Referring to FIG. 1, first, second and third UEs 100, 102 and 104 (UE1, UE2 and UE3) each having a minimum reception bandwidth of 10 MHz co-exist with a fourth UE 106 (UE4) having a minimum reception bandwidth of 20 MHz in the system with the 20-MHz bandwidth. In this case, a PCH signal is transmitted across the total 20-MHz system band, referred to herein as Method 1, or across different 10-MHz bands, referred to herein as Method 2.
Method 1 is not viable for UE1 because a first PCH signal (PCH1) is transmitted in the 20-MHz band wider than the reception band of UE1. Since the center Radio Frequency (RF) frequency 116 of UE1 is set in the left 10-MHz band, UE1 can receive a second PCH signal 110 (PCH2) in this band.
Similarly, for UE2, the center RF frequency 118 of UE2 is set in the left 10-MHz band and thus UE2 can receive a third PCH signal 112 (PCH3) in this band. As a result, the system has to transmit PCH2 and the PCH3 redundantly in the two 10-MHz bands in order to support UE1 and UE2 simultaneously, thereby increasing overhead.
The center RF frequency of UE3 is set to the center 114 of the 20-MHz band. Method 1 is not viable for UE3 because the transmission band of PCH1 is beyond the reception band of UE3. Even though UE3 receives PCH2 110 or PCH3 in Method 2, UE3 cannot carry out a paging procedure normally because the reception is possible only in part of each of the transmission bands of PCH2 and PCH3.

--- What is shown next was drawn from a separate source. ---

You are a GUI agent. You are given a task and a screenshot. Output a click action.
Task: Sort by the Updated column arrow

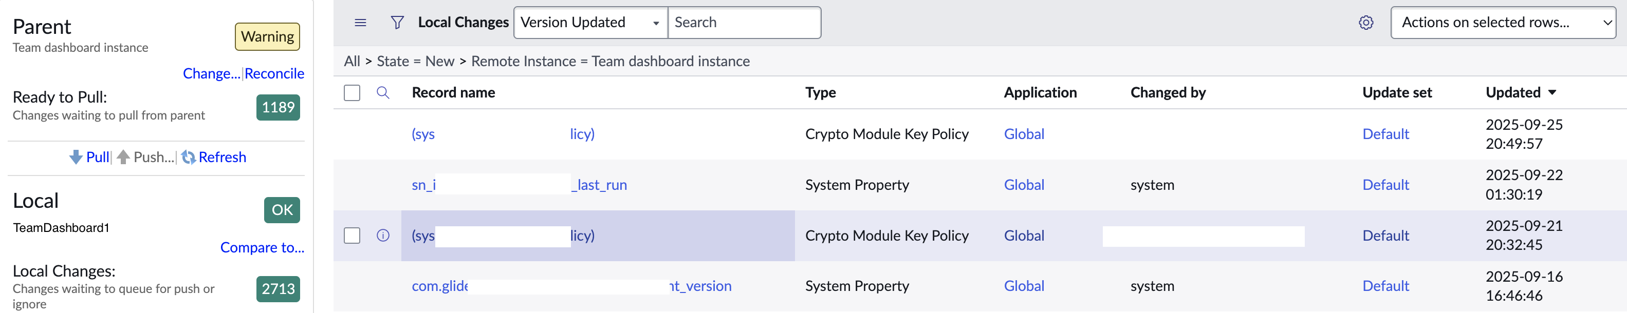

UE4 with 20 MHz as a minimum reception bandwidth can receive PCH1, PCH2 and PCH3 in Method 1 or Method 2 because the 20-MHz band covers the transmission bands of PCH1, PCH2 and PCH3.
Accordingly, there exists a need for developing a method for enabling reliable PCH reception in a UE with a bandwidth less than a 20-MHz system bandwidth when the UE receives a service in part of a system band in a bandwidth-scalable system.